**TASK PROMPT**
Transcribe the rows from the line containing "I will 25,37." up to and including the line containing "coord(48,275)", reproducing each one precisely.

BEGIN PROVIDED RECORDS

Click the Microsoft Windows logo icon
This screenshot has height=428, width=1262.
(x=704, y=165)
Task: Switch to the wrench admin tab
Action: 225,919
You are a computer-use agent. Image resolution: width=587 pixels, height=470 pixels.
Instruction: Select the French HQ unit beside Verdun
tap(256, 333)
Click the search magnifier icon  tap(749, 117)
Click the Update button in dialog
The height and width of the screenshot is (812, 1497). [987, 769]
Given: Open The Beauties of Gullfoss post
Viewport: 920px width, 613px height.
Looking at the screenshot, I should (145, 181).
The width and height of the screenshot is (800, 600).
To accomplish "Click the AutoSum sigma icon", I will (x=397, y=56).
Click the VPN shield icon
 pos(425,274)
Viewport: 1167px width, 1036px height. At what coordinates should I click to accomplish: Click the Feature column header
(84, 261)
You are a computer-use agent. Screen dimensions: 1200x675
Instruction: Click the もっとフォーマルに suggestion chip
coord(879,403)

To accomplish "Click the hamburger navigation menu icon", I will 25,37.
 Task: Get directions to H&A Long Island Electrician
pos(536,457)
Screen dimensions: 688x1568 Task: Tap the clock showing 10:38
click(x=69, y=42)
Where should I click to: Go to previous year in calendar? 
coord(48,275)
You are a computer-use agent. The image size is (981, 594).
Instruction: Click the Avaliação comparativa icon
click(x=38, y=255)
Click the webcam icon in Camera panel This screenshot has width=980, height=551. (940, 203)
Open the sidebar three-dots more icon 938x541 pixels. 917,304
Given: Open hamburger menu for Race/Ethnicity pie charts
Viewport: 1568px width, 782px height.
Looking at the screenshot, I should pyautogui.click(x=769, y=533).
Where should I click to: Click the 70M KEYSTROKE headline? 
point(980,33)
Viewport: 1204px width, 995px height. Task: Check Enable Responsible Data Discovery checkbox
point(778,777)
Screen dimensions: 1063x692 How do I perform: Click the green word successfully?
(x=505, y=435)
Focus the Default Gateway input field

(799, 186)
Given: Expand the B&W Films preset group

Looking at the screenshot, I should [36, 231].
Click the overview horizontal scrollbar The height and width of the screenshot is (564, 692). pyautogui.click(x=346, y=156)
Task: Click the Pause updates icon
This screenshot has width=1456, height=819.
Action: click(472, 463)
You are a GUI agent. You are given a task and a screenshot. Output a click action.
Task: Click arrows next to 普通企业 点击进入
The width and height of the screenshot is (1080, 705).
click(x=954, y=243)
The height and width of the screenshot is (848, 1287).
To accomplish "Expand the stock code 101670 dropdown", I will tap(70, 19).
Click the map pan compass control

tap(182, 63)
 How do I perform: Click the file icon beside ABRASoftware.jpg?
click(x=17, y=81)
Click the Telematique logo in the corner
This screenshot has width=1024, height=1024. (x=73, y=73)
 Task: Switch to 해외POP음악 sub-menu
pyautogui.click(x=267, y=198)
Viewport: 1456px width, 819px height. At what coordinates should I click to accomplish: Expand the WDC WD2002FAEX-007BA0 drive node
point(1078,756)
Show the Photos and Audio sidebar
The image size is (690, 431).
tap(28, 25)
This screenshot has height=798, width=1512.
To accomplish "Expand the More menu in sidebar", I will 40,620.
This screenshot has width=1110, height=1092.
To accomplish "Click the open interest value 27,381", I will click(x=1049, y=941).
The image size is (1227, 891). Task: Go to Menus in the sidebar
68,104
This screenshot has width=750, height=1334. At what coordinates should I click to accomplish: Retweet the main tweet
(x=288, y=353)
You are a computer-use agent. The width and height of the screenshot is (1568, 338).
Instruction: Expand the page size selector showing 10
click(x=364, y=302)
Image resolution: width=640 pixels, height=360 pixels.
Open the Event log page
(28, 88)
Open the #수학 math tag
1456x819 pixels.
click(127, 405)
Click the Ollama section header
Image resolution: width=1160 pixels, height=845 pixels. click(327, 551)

END PROVIDED RECORDS

**RESULT**
To accomplish "Click the hamburger navigation menu icon", I will 25,37.
 Task: Get directions to H&A Long Island Electrician
pos(536,457)
Screen dimensions: 688x1568 Task: Tap the clock showing 10:38
click(x=69, y=42)
Where should I click to: Go to previous year in calendar? 
coord(48,275)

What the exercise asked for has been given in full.